Igor de Castro, diretor de marketing da Heineken no Brasil, fala sobre os fatores que levaram a marca ao topo da publicidade mundial
Igor de Castro | Imagem: Divulgação

ÍNDICE

A Heineken ocupou o centro do palco no Cannes Lions 2026. Com o reconhecimento como Creative Brand of the Year, cuja campanha ‘Podia ser uma Heineken’, criada pela LePub São Paulo e Milão, foi a mais premiada do festival, a operação brasileira reafirma seu papel estratégico na construção global da marca. Mas, para além dos troféus, a empresa vem consolidando uma abordagem que conecta criatividade, comportamento e cultura para construir relevância em um cenário cada vez mais marcado pela influência dos algoritmos sobre as escolhas dos consumidores. Nesta entrevista, Igor de Castro, diretor de marketing da Heineken no Brasil, fala sobre os fatores que levaram a marca ao topo da publicidade mundial, e como estudos sobre experiências presenciais e conexões reais estão orientando a estratégia da empresa para criar vínculo com o público.

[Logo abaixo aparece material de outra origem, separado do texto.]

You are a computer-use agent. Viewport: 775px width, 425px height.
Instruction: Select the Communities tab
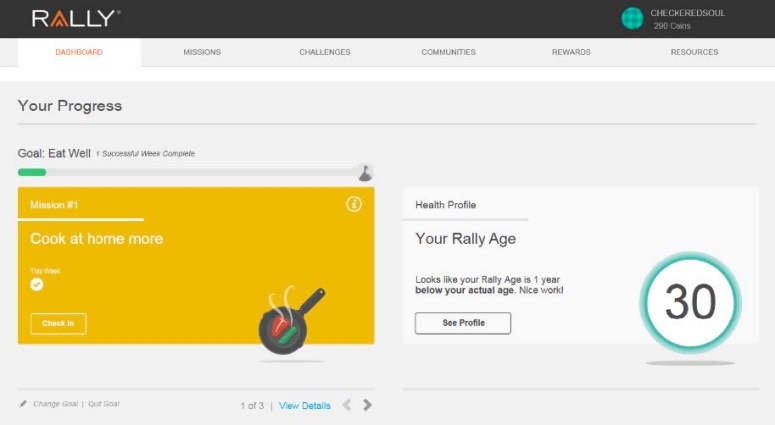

A Heineken foi reconhecida como Creative Brand of the Year no Cannes Lions 2026. O que esse reconhecimento representa para a estratégia global da marca e, especialmente, para a operação brasileira?
Esse reconhecimento confirma a consistência de uma estratégia que trata a criatividade como parte central da construção da marca, e não como uma entrega isolada de campanha. Para a operação brasileira, ele também evidencia a capacidade de desenvolver ideias com origem local, mas com força suficiente para ganhar projeção e reconhecimento internacional. Para mim, Cannes reforça que construir marcas fortes passa por entender cultura, antecipar movimentos e ter coragem de propor conversas que façam sentido para a sociedade. Quando estratégia, criatividade e execução caminham juntas, os resultados aparecem de forma muito mais consistente.

A campanha ‘Podia ser uma Heineken’, criada entre as equipes da LePub São Paulo e Milão, foi a ação brasileira mais premiada do festival. O que explica a força dessa ideia e por que ela conseguiu gerar tanto reconhecimento em categorias tão diferentes?
Acho que o principal diferencial de ‘Could have been a Heineken’ foi transformar um comportamento muito comum em uma oportunidade de criar conexões reais entre as pessoas. Todo mundo já recebeu ou enviou um áudio longo no WhatsApp. Em vez de enxergar isso apenas como um hábito digital, a campanha encontrou uma forma criativa de transformar esses áudios em encontros presenciais, convidando as pessoas a compartilharem uma Heineken em um bar. É uma ideia simples, mas extremamente bem executada, que parte de uma situação com a qual praticamente todo mundo se identifica. Quem nunca recebeu um áudio longo no WhatsApp? Ao transformar esse comportamento cotidiano em um convite para que as pessoas se encontrassem pessoalmente, a campanha criou um senso imediato de reconhecimento e familiaridade. Essa capacidade de traduzir um hábito comum em uma experiência relevante, alinhada ao propósito da Heineken de incentivar conexões reais, foi o que tornou o trabalho tão potente e, na minha visão, contribuiu para esse reconhecimento em Cannes.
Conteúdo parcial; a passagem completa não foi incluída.